Without support from the PACE program, “there’s no way our members could afford [this project],” said HEA General Manager Brad Janorschke.

The USDA also tapped Fairbanks, Alaska-based Golden Valley Electric Association Inc. to receive a $100 million loan for a 46-MW battery system that will interconnect with GVEA’s Wilson substation. As part of the proposal, the co-op will also enhance its Nenana substation and install a half-mile long circuit to support a 16-MW solar power purchase agreement with the Nenana solar farm.

In February, GVEA’s board adopted an updated generation plan that included adding an energy storage system capable of integrating large-scale renewable resources—a goal furthered by the PACE award.
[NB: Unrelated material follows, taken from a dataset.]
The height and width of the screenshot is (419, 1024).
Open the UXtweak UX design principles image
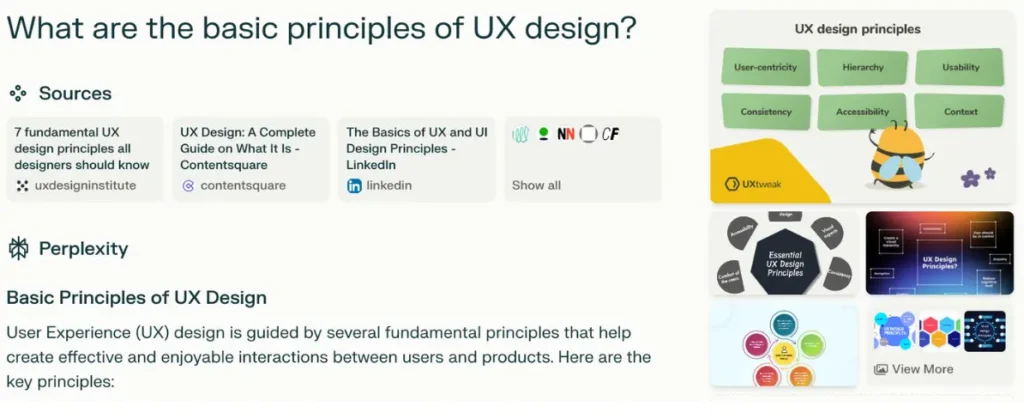[863, 107]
“This funding will allow GVEA to significantly advance initiatives under our strategic generation plan, benefiting our members and the broader community,” GVEA CEO Travis Million said in a press release. “We are committed to creating a sustainable energy future for Interior Alaska.”

GVEA said it also obtained the maximum 60% loan forgiveness and that the project can qualify for federal tax credits covering 30-50% of project costs.
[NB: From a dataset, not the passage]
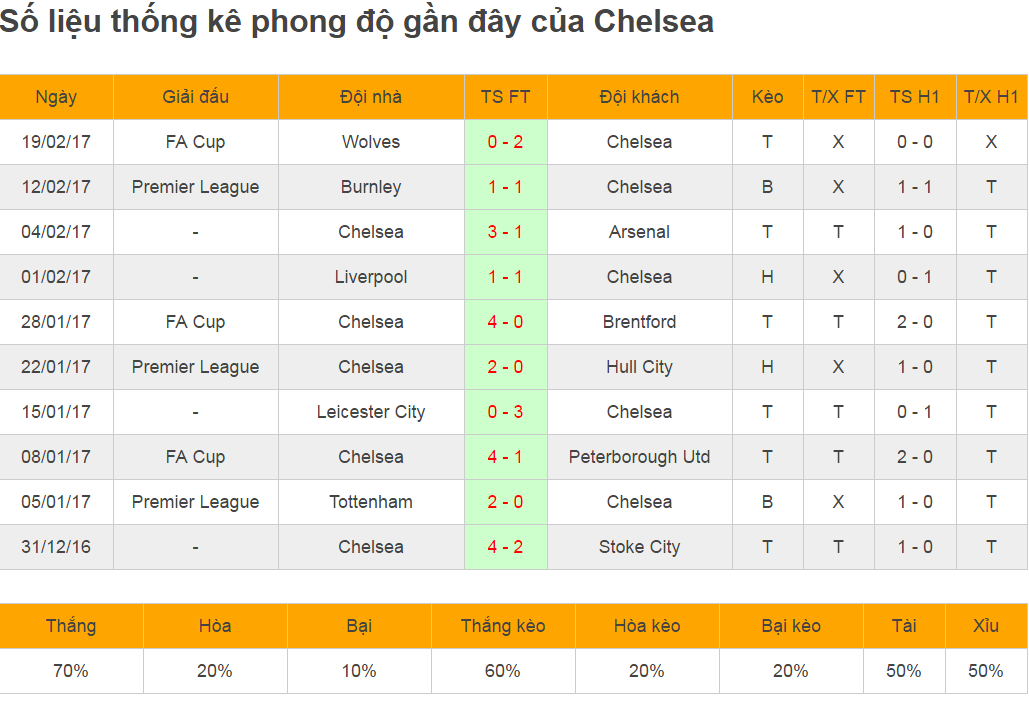Click the TS FT column header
The final co-op award announced June 26 was $55.2 million for Sierra Southwest Cooperative Services Inc. to finance three storage projects in Arizona totaling 35 MW with four hours of duration. Sierra is part of Benson-based Arizona G&T Cooperatives.
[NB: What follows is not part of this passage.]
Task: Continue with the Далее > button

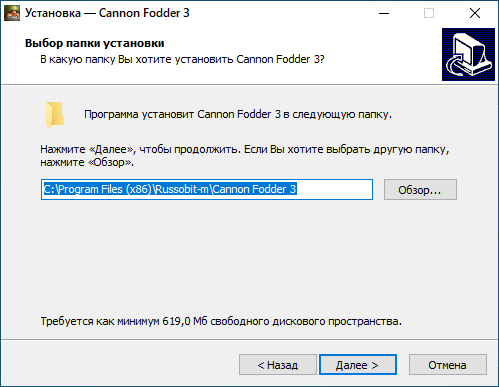Action: click(x=358, y=365)
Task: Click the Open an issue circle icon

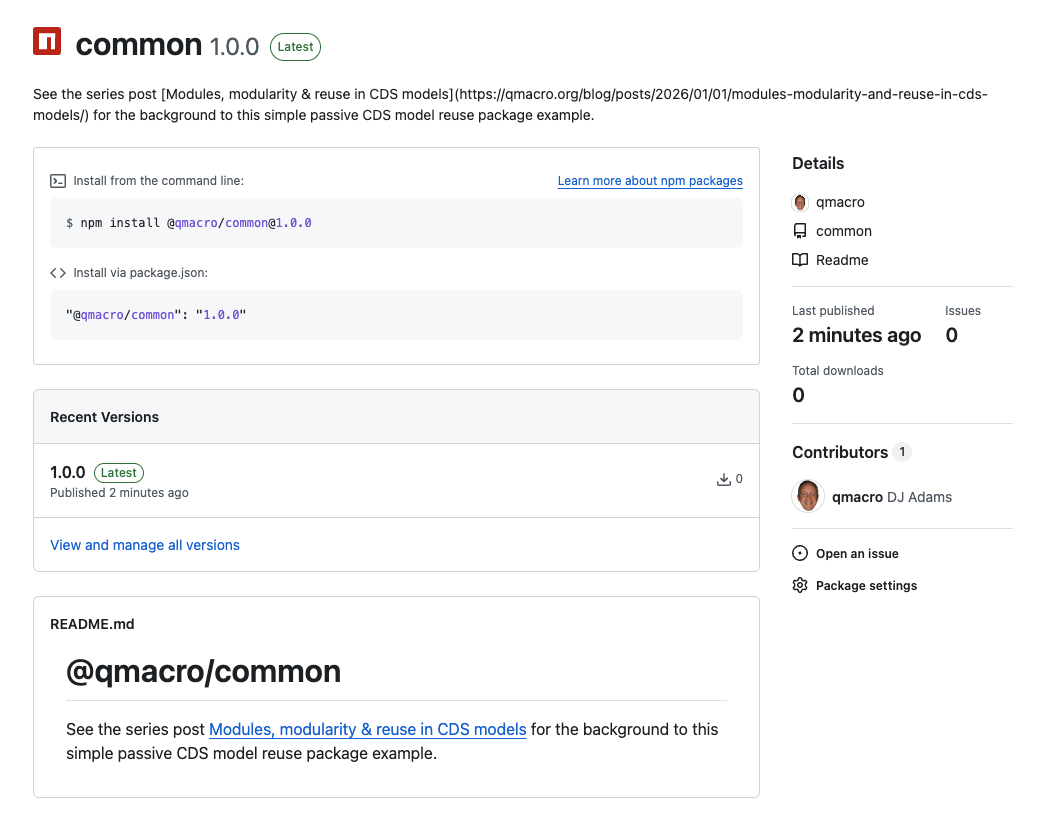Action: (799, 553)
The awarded funds will support Trico Electric Cooperative’s 10MW/40MWh battery system in Sahuarita, Arizona; a 10MW/40MWh system in Cochise, Arizona, for Sulphur Springs Valley Electric Cooperative; and a 15MW/60MWh system in Fort Mohave for Mohave Electric Cooperative.

Both the Trico and Sulphur Springs Valley facilities have begun operation, with MEC’s project to be deployed before the end of summer.

“This support significantly bolsters our ongoing efforts to implement smart, affordable and reliable clean energy initiatives for the benefit of our cooperative membership and rural Arizona communities,” Sierra Southwest CEO Patrick Ledger said. “We look forward to continued collaboration with the USDA in driving these essential projects forward.”

The USDA said it expects to make additional PACE awards in the coming months.

Molly Christian is a staff writer for NRECA.